PROBLEM: Exact copies of the lines from the one holding "Viewport: 1176px width, 592px height." through the last line of the entries below are to be printed, with pictures omitted.

Stored data:
________________________
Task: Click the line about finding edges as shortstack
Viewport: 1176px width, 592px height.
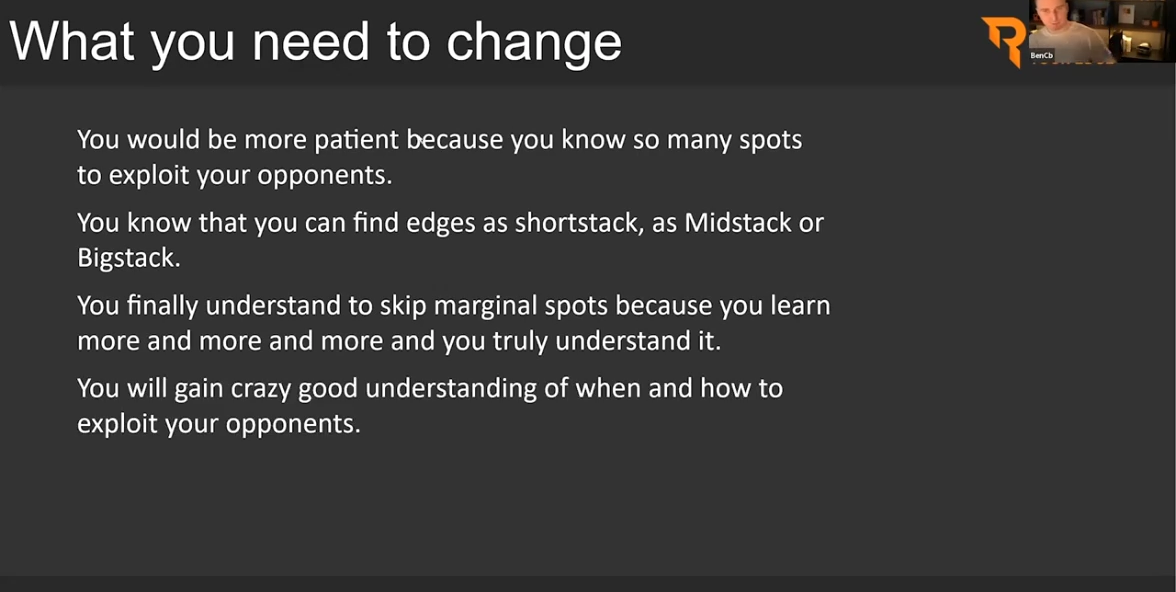Action: (451, 223)
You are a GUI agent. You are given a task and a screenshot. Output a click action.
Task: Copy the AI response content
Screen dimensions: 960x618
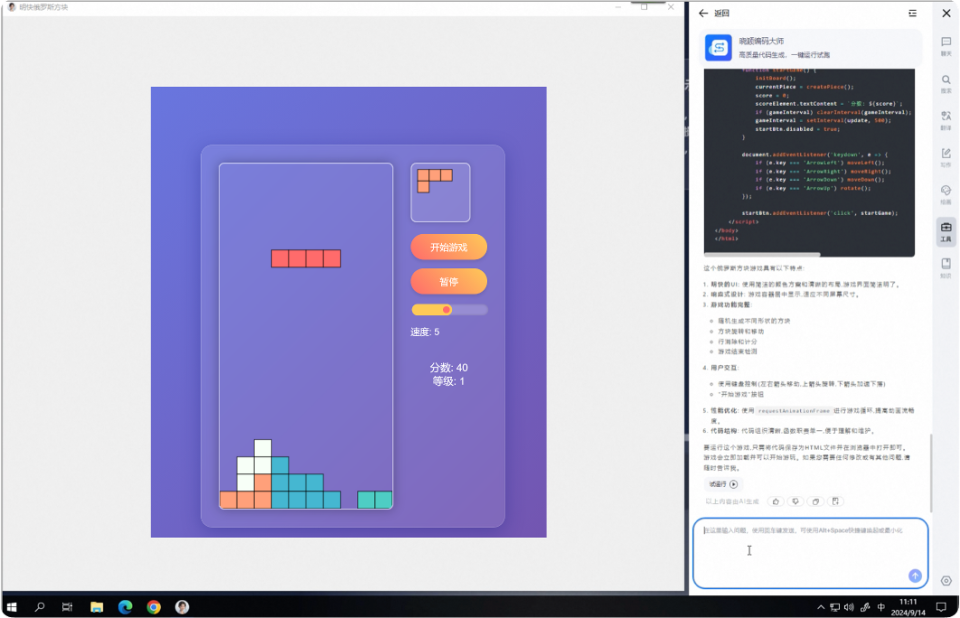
________________________
EXPECTED OUTPUT:
Viewport: 1176px width, 592px height.
Action: (451, 223)
You are a GUI agent. You are given a task and a screenshot. Output a click action.
Task: Copy the AI response content
Screen dimensions: 960x618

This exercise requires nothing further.